- Directed by: Jessie Chisi Salla Sorri
- Written by: Jessie Chisi Salla Sorri
- Release date: November 11, 2014 (Denmark);
- Running time: 92 minutes
- Language: English
- Budget: €250,000

= Between Rings =

Zambian documentary film by Jessie Chisi

Between Rings: The Esther Phiri Story is a documentary film co-written and co-directed by Zambian filmmaker Jessie Chisi, and Finnish director Salla Sorri. The film is about Esther Phiri, Chisi's cousin, who left her education and prospect of marriage to embark on a boxing career, and became seven-time world welterweight champion.

== Synopsis ==
The film tells Esther Phiri's story. She is famous for being Zambia's first female boxer, and for winning seven welterweight world championships. But her story started earlier, in the slums of Lusaka, where she was left impoverished by her father's death from malaria when she was 15, and then became a single mother at the age of 16. Education was not a possibility for her, as she spent her days selling fruit and vegetables at the outdoor market to survive. She became interested in boxing after a demonstration at an AIDS awareness event, and tells how she faced ridicule for this interest. However, Phiri persevered, in spite of pressure to marry and have children. In a country where the average life expectancy is 40, and over 80% of the population live in poverty, and where HIV/AIDS, at epidemic rates, is twice as likely to impact women – Phiri beat the odds in terms of both culture and gender, and became a success.

Phiri, who is sometimes called the "Laila Ali of Zambia" and sometimes "the real Million Dollar Baby", found herself torn, in the midst of her success, between her personal life and her professional goals. Her fame made her a symbol of women's independence – a position not everyone in her family or culture viewed as a positive thing. At the height of her success, she met a man to whom she became engaged, but found herself under pressure from her trainer not to marry because it would detract from her career, and on the personal side, to give up her career to invest in having a family. At that point, Phiri chose her career. This dilemma is a central theme of the film. In 2012, Phiri announced she was leaving boxing, though she made a comeback later on.

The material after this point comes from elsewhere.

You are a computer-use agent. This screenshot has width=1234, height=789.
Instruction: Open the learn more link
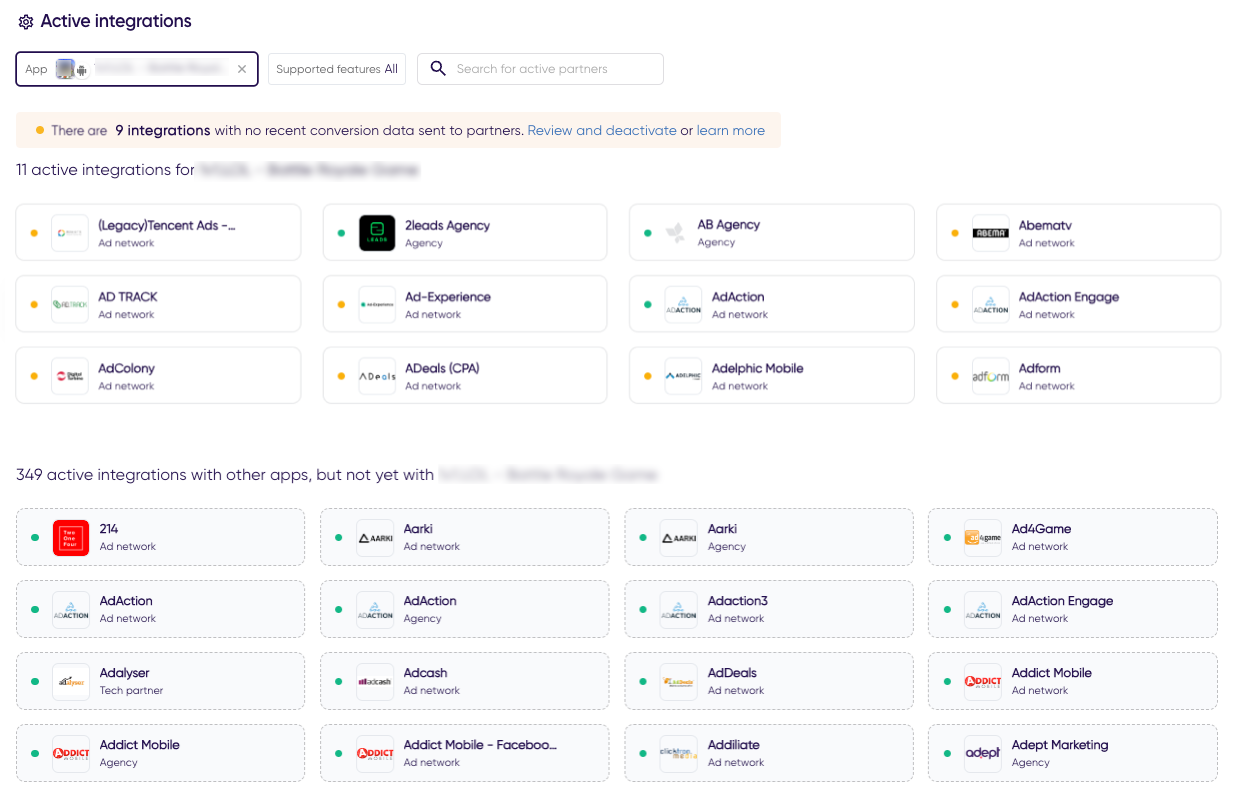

In the film, Phiri expresses her desire to see more girls and women pursue sports as a means to independence and empowerment, and a way to evade the many pitfalls of Zambian life, including poverty, drugs, crime and STDs. "This is the first time I’m really opening up for people to see me as Esther Phiri, the woman, not the boxer. It’s scary to be this open, but I think it’s important to share my story, so that people can see that even success comes with a price. We work hard, but we also have personal struggles to overcome. I hope my story shows young girls that they can do everything they want to do, and inspire them, no matter their circumstances."

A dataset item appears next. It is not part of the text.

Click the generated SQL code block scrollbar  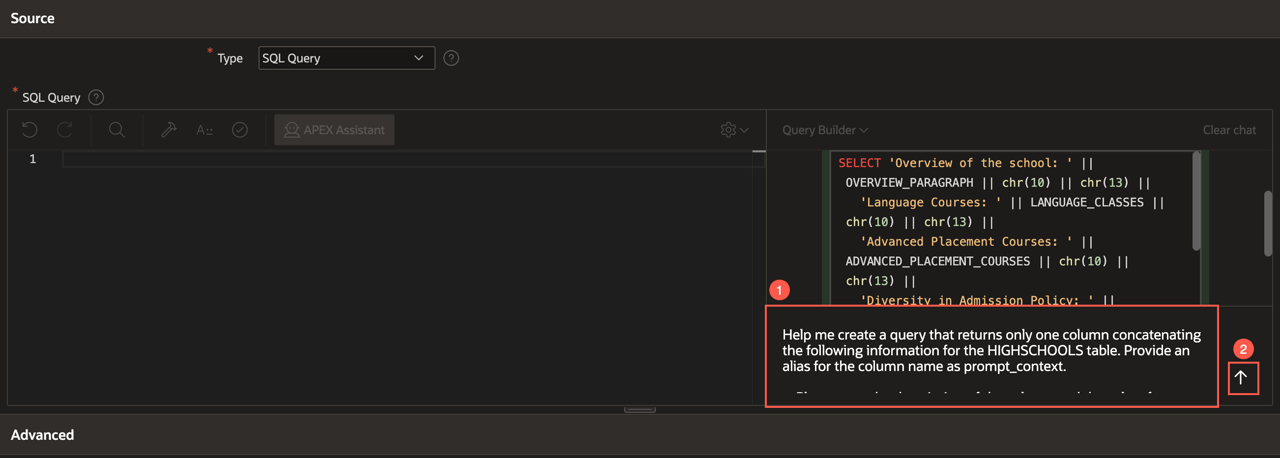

Phiri's desire may be coming true, as more and more girls are taking up boxing in her country and are considered to have "raised the bar" in the sport.

== Production ==
The film, originally titled Woman on Hold before production was completed, was funded by the Finnish Film Foundation.

Chisi and Sorri first met Phiri at her gym in Lukasa in 2009, at the height of her career. Phiri had complained that she was tired of how the public and the media invaded her life, but agreed to expose herself in the documentary because the filmmakers promised her she could represent her own story in the film. Beyond the interest in Phiri's story because Chisi is related to her, the effect of her career in the region had been tremendous: Not only were Zambian girls entering the sport in increasing numbers, but neighboring Zimbabwe had also just allowed women to compete as professional boxers for the first time.

The co-directors followed Phiri for three years, accompanied by a small crew made up mostly of women, and documented her in both the public and her personal spheres.

== Release and reception ==
The film was screened at the Helsinki International Film Festival in September 2014, and made its international premiere in Denmark at the Copenhagen International Documentary Festival on November 11, 2014, to critical acclaim. It was nominated for the Nordic Dox Award. Screenings at additional international festivals followed, including the Göteborg International Film Festival in Sweden. The Zambian premiere of the film took place on International Women's Day, March 8, 2015.